American all-star college football team

The 1935 All-Eastern football team consists of American football players chosen by various selectors as the best players at each position among the Eastern colleges and universities during the 1935 college football season.

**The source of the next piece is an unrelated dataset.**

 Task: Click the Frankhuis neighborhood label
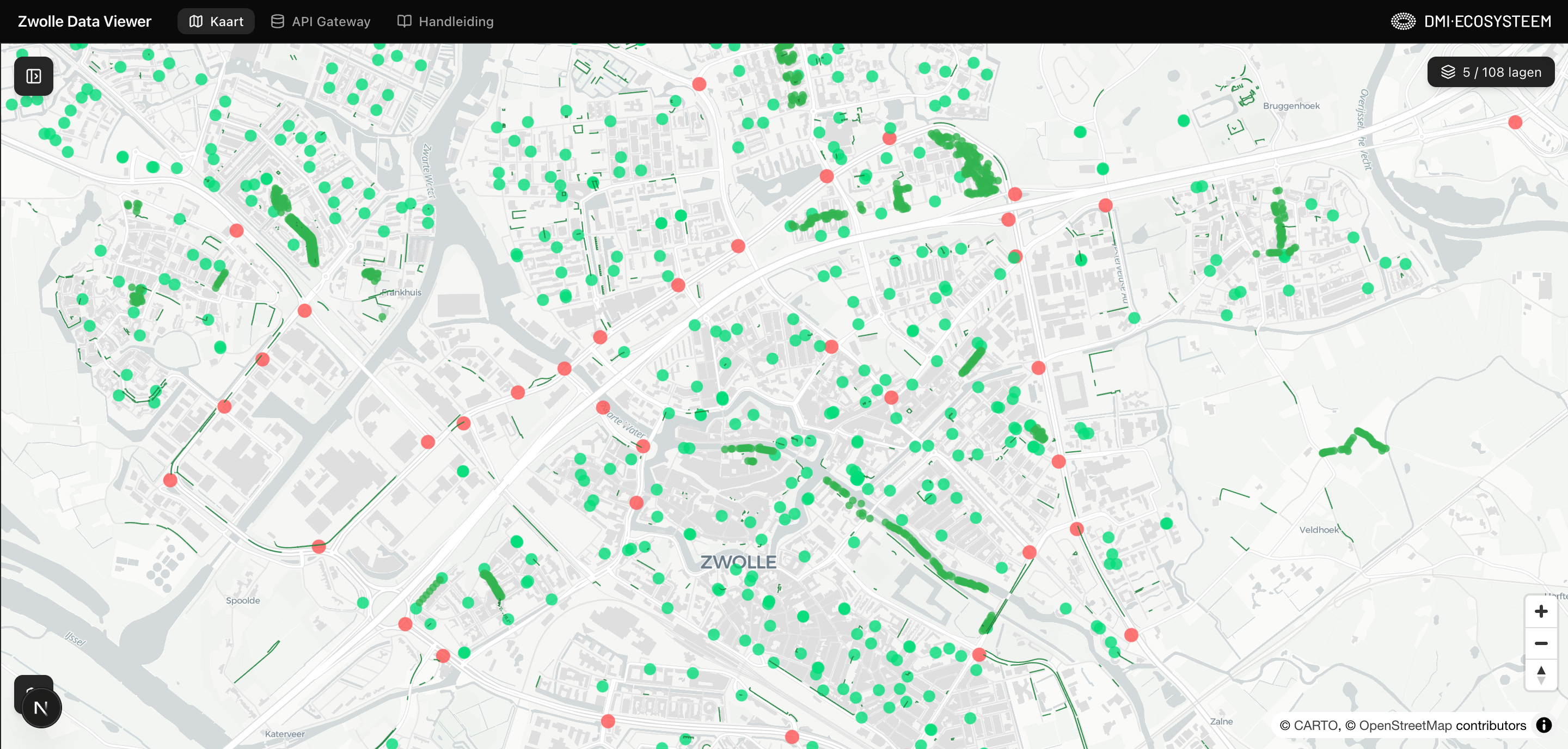pos(401,292)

==All-Eastern selections==

===Quarterbacks===
- Ken Sandbach, Princeton (AP-1, INS-1, NEA-1)
- Franny Murray, Penn (AP-2)

===Halfbacks===
- Monk Meyer, Army (AP-1, INS-1)
- Hubert Randour, Pittsburgh (INS-2, NEA-1, PW)
- Ed Smith, NYU (INS-2, NEA-1, PW [fb])
- Tuffy Leemans, George Washington (INS-1, PW [qb])
- J. Sneed Schmidt, Navy (AP-1)
- Nicholas Morris, Holy Cross (PW)
- John White, Princeton (AP-2)
- Robert LaRue, Pittsburgh (AP-2)
- Patrick, Pittsburgh (INS-2)
- Don Irwin, Colgate (INS-2)

===Fullbacks===
- Vannie Albanese, Syracuse (AP-1, INS-1)
- Joe Maniaci, Fordham (NEA-1)
- Kimball Whitehead, Yale (AP-2)

===Ends===
- William R. Shuler, Army (AP-1, INS-2, NEA-1)
- Bob Train, Yale (AP-2, INS-1, NEA-1, PW)
- Walter Winika, Rutgers (AP-1)
- Gilbert Lea, Princeton (AP-2, INS-1, PW)
- Bob Daughters, Holy Cross (INS-2)

===Tackles===
- Charles Wasicek, Colgate (AP-1, INS-1, NEA-1, PW)
- Ed Michaels, Villanova (AP-1, INS-2, NEA-1, PW)
- Joe Stydahar, West Virginia (AP-2, INS-2, NEA-1)
- Moody Sarno, Fordham (INS-1, PW)
- Charles Toll, Princeton (AP-2, INS-2)

===Guards===
- Jac Weller, Princeton (AP-1, INS-1)
- Phil Flanagan, Holy Cross (AP-1)
- Edward A. Jontos, Syracuse (INS-1)
- James Gaffney, Harvard (NEA-1)
- Bill Montgomery, Princeton (PW)
- Ed Franco, Fordham (AP-2)
- Latta McCray, Dartmouth (AP-2)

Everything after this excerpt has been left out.